The one teaches that sacrifice is a necessary condition of pardon. Forgiveness was not given because the offerer confessed his guilt or because ‘God was merciful,’ but because the goat had been slain as a sin offering. There is deep spiritual truth for us in this symbolism. We do not need to enter on the philosophy of atonement, but simply to rest on the fact-that the only authority on which we can be sure of forgiveness at all indissolubly associates the two things, sacrifice and pardon. We have no reason to believe in forgiveness except from the Bible record and assurance.

Was the Mosaic ritual a divinely appointed thing? If so, its testimony is conclusive. But even if it were only the embodiment of human aspirations and wants, it would be a strong evidence of the necessity of some such thing as forgiveness.

The shallow dream that God’s forgiveness can be extended without a sacrifice having been offered does not exalt but detracts from the divine character. It invariably leads to an emasculated abhorrence of evil, and detracts from the holiness of God, as well as introduces low thoughts of the greatness of forgiveness and of the infinite love of God.

III. The bearing away of sin is associated with man’s laying of his sins on the sacrifice appointed by God.

We have seen that the two goats must be regarded as together making one whole. The one which was slain made ‘atonement . . .because of the uncleannesses of the children of Israel, and because of their transgressions, even all their sins,’ but that expiation was not actually effective till Aaron had ‘laid his hands on the head of the live goat, and confessed over him all the iniquities of the children of Israel, . . .and put them on the head of the live goat, and sent him away into the wilderness.’ The sacrifice of the slain goat did not accomplish the pardon or removal of the people’s sins, but made it possible that their sins should be pardoned and removed.

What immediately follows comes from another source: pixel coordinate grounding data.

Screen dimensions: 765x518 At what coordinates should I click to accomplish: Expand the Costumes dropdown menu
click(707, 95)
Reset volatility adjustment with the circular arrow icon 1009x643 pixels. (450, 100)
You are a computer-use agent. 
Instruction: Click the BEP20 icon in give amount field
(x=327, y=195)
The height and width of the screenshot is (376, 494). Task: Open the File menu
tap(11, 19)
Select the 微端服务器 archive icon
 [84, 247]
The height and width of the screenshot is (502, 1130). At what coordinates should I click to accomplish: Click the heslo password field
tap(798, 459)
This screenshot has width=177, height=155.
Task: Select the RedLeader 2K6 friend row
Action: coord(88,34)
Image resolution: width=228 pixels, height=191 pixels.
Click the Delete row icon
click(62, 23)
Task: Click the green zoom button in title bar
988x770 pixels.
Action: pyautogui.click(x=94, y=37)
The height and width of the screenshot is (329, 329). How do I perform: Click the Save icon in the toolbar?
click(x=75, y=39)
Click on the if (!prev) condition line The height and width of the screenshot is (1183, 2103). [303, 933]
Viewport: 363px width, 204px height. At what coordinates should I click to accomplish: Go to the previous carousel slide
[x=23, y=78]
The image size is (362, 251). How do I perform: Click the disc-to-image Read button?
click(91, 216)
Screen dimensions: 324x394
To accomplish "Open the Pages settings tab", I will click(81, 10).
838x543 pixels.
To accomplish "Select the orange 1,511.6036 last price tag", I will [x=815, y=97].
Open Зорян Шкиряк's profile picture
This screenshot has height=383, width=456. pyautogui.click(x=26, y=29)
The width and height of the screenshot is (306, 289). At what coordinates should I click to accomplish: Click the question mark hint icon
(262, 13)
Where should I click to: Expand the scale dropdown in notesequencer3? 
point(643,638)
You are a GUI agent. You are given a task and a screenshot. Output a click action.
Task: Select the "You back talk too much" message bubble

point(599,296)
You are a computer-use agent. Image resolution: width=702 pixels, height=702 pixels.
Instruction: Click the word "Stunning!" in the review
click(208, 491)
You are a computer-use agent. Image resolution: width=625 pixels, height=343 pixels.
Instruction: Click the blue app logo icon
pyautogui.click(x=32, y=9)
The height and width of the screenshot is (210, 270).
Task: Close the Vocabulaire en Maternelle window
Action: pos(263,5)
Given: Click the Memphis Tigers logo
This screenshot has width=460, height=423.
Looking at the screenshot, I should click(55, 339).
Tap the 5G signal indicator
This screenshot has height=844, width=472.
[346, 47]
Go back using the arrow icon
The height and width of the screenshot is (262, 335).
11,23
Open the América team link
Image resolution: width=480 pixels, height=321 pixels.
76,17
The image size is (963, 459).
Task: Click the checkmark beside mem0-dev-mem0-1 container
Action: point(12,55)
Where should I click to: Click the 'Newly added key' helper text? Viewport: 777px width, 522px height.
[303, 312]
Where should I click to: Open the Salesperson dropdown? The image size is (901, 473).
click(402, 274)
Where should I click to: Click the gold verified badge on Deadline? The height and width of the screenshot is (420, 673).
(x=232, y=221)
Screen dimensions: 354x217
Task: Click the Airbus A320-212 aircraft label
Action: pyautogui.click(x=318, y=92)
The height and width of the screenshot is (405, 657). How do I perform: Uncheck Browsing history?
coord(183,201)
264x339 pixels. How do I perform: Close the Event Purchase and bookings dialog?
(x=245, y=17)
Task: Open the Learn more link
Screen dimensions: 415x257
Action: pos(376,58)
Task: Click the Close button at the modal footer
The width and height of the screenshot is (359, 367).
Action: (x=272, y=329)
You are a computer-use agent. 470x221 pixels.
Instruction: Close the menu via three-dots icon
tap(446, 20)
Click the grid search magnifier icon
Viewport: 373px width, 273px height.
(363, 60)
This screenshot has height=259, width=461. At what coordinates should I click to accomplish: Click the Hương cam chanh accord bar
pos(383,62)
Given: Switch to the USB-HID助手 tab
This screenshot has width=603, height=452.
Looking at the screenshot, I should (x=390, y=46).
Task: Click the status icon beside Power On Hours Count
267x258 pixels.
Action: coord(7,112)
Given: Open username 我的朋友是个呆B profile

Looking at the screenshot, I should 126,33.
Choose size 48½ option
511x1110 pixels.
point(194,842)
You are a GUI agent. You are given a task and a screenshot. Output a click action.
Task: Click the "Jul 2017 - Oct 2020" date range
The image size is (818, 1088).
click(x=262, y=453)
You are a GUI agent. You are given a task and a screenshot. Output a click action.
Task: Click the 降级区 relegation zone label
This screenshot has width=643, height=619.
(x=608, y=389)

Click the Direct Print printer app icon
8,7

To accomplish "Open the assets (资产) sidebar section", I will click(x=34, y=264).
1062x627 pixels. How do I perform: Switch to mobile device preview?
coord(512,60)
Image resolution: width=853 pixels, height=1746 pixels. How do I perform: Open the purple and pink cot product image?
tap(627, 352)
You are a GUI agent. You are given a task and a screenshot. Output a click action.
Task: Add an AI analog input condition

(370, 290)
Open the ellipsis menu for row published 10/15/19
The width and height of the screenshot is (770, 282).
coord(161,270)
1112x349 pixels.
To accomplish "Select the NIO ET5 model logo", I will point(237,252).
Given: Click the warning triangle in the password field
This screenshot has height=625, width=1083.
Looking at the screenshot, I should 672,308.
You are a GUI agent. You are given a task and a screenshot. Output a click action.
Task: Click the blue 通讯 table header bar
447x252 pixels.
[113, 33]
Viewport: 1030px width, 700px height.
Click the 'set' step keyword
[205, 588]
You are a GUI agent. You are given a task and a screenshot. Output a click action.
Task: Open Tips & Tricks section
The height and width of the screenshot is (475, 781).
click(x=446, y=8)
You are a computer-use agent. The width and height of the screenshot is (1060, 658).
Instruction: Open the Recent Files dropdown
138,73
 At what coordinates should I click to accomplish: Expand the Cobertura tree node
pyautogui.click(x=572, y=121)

Then the method by which that possibility is realised is the laying hands on the scapegoat and confessing the sins upon it. The sins which are actually forgiven, by virtue of the atonement made for all sins, are those which it bears away to the wilderness.

This answers, point for point, to repentance and faith. By these the possibility is turned into an actuality for as many as believe on Christ.

Christ has died for sin. Christ has made atonement by which all sin may be forgiven; whether any shall actually be forgiven depends on something else. It is conceivable that though Christ died, no sin might be pardoned, if no man believed. His blood would not, even then, have been shed in vain, for the purpose of it would have been fully effected in providing a way by which any and all sin could be forgiven. So that the whole question whether any man’s sin is pardoned turns on this, Has he laid his hand on Christ? Faith is only a condition of forgiveness, not a cause, or in itself a power. There was no healing in the mere laying of the hand on the head of the goat.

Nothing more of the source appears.